In general, most chapters are a continuous narrative (a combination of exposition and dialogue) of sequential action. It could be exposition that covers the highlights of a thousand years, or it could cover a single conversation with a stranger in a parking lot.

The chapter ends when you need to "shift gears", a break to something else, when you can't write any more useful things for the reader to have in THIS narrative, and you wish to start another.

For example, the chapter ends when they board the train, there is zero plot development or character development you wish to do on the train, nothing you want to reveal in dialogue, no scenery worth describing that helps with the plot or foreshadowing or anything else, so the chapter ends. The trip is uneventful in the literal sense. The next chapter begins, "They finally found the Knightsmark hotel in Tragerton, where ...".
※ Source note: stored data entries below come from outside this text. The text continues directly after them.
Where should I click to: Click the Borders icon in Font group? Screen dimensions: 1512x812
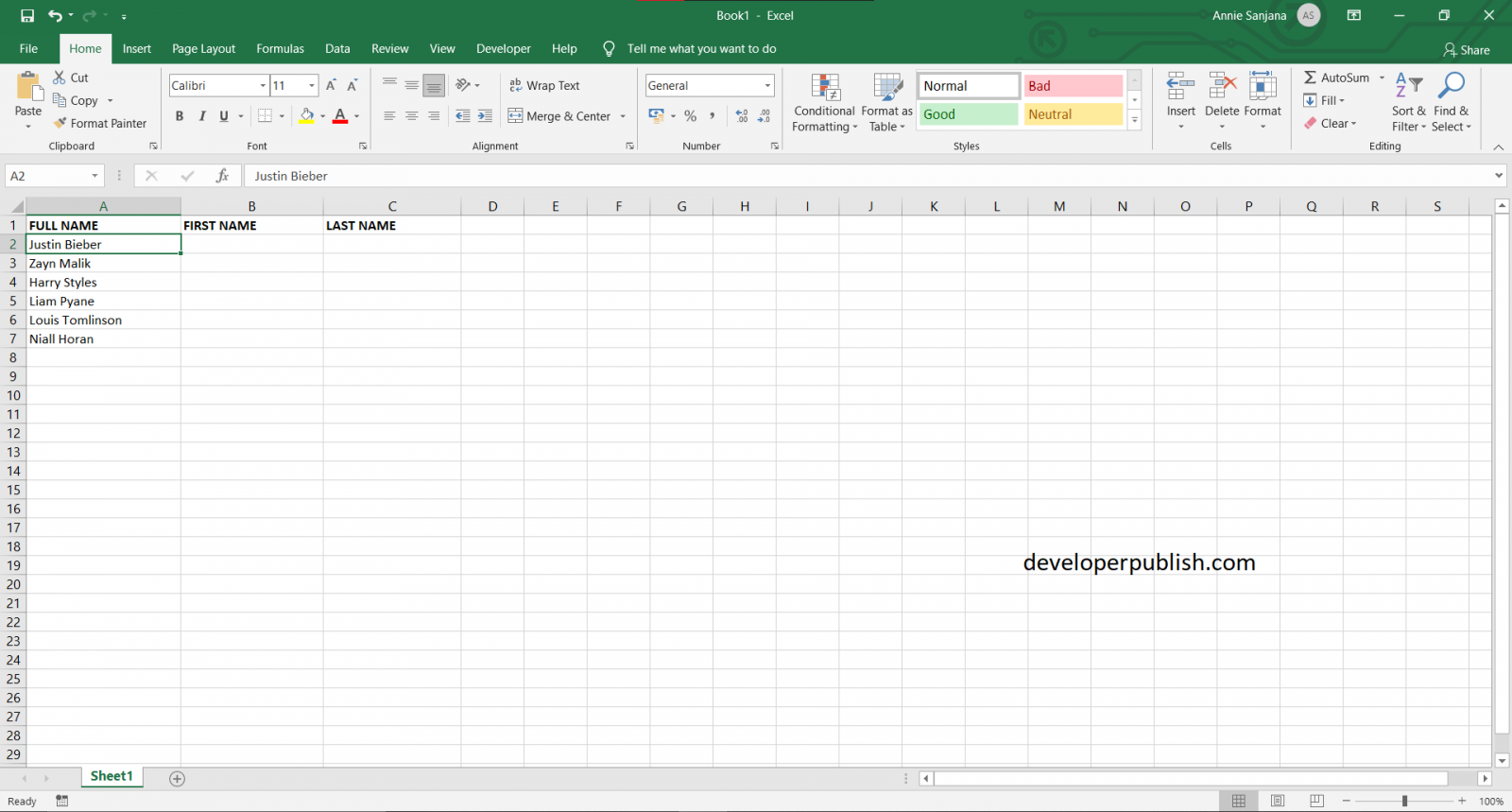[x=266, y=116]
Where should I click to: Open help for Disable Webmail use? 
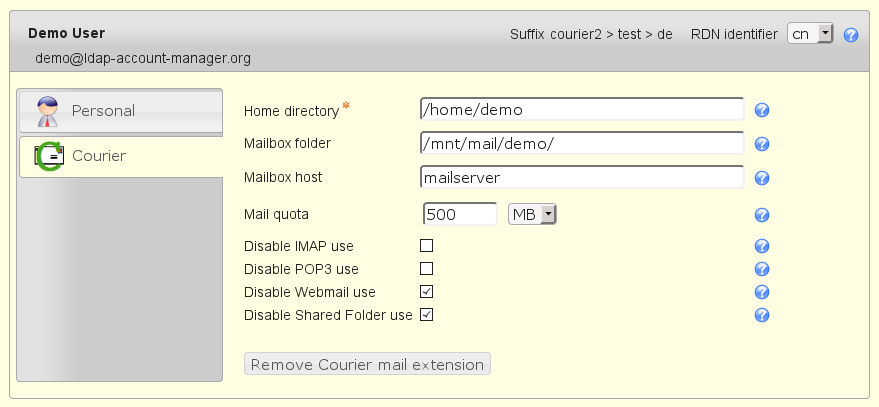[x=761, y=292]
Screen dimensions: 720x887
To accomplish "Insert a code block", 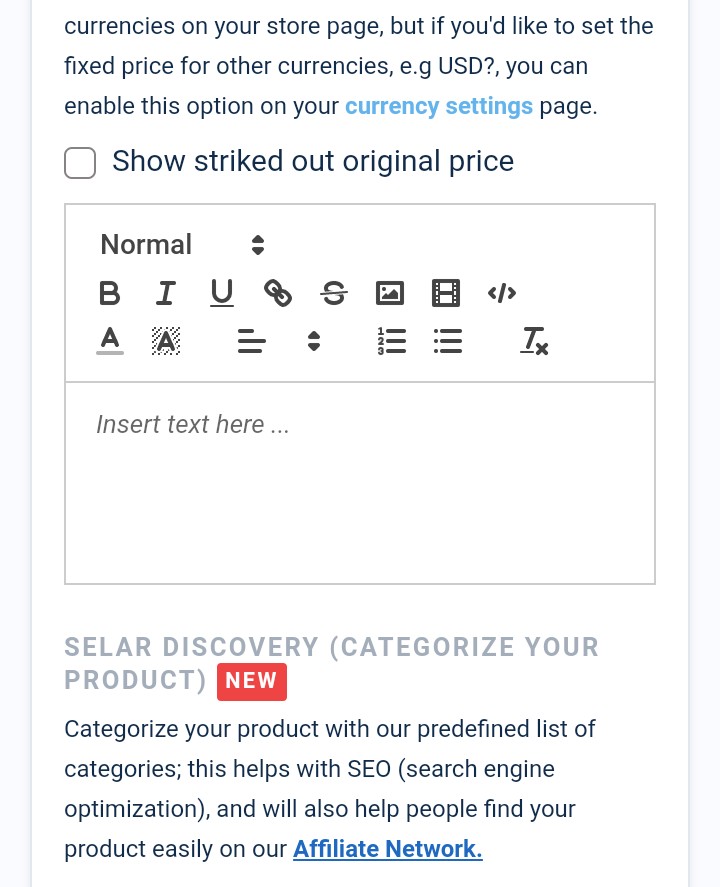I will [502, 293].
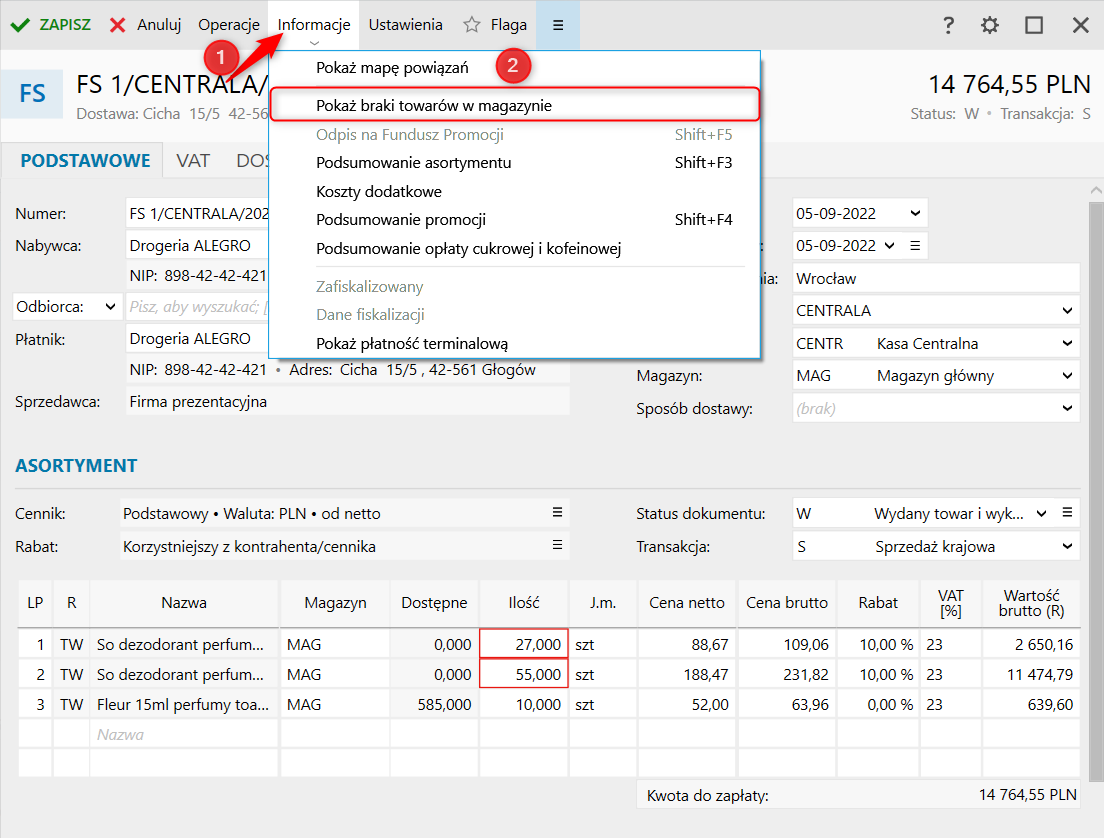Toggle the Flaga star icon
The image size is (1104, 838).
pyautogui.click(x=472, y=25)
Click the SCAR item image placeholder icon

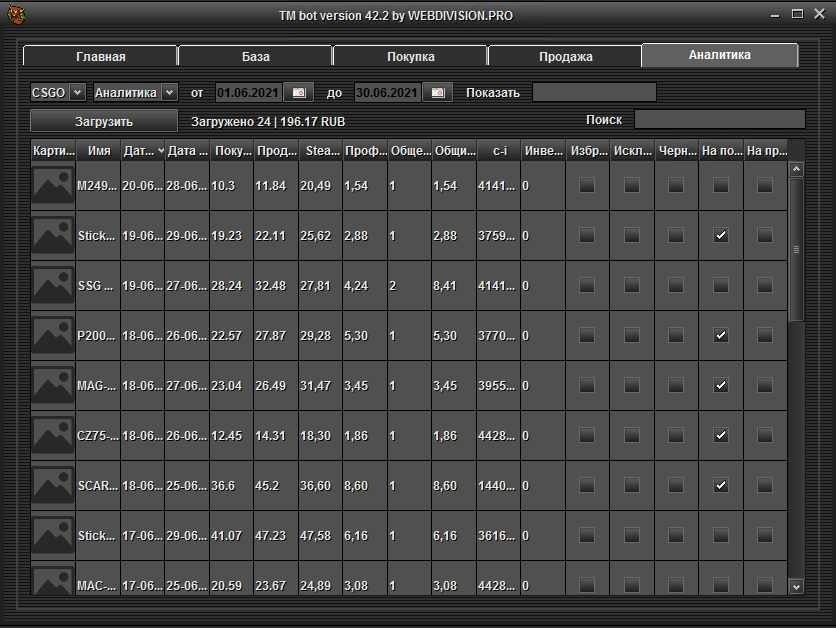coord(53,485)
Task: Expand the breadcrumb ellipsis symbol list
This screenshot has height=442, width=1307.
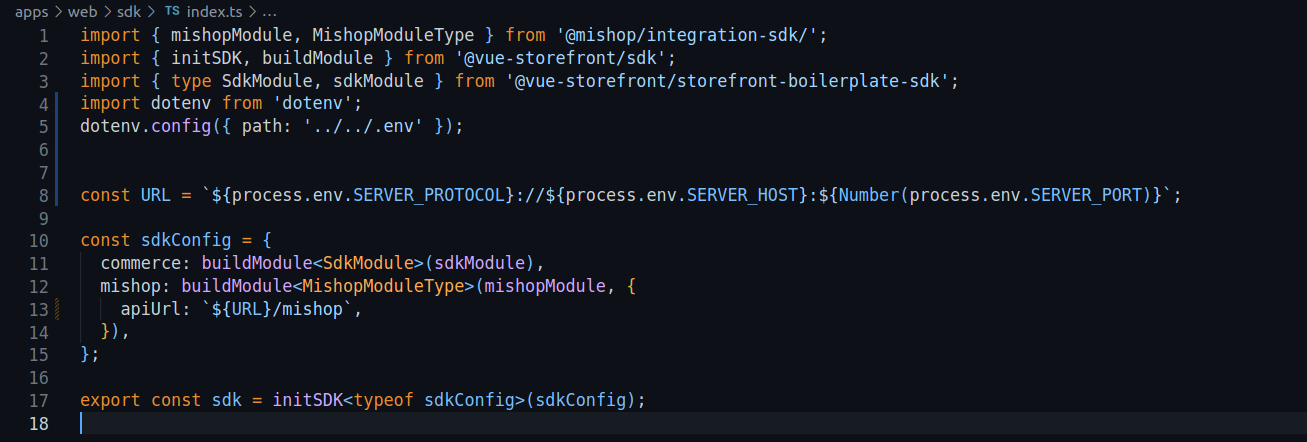Action: 272,11
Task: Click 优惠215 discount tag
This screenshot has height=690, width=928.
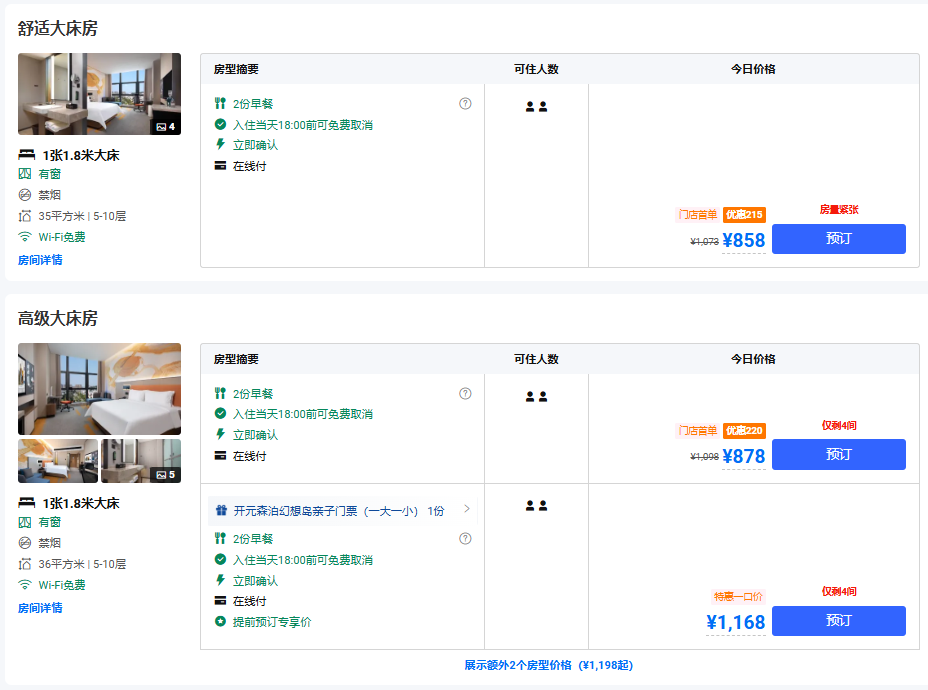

(IMO) Your writing should always be concise and not wander into sideshows much; everything I write is to advance something about the plot or characters. So I do not write about spans of time in which nothing advances, like when my main character is asleep, or traveling alone, etc.

Such spans of time are generally good times to break the chapter, and/or POV. Readers may not exactly be expecting a chapter break to cover a large span of time, but they are at least accustomed to that happening, and the next chapter beginning "[some_time_span] later, ...", whether that is minutes, days, weeks, months, years, a lifetime, whatever. One chapter ends with a baby being born. The next begins "John grew into athletic young man, unfortunately already balding at twenty-five."

The time span is certainly not necessary, just a POV change is fine. "While Allen was doing that, Bill was still puzzling on how to get into the safe."

You change when the setting changes, the POV changes, or uneventful time needs to elapse.

Do not cut or add words to try and reach some "good length".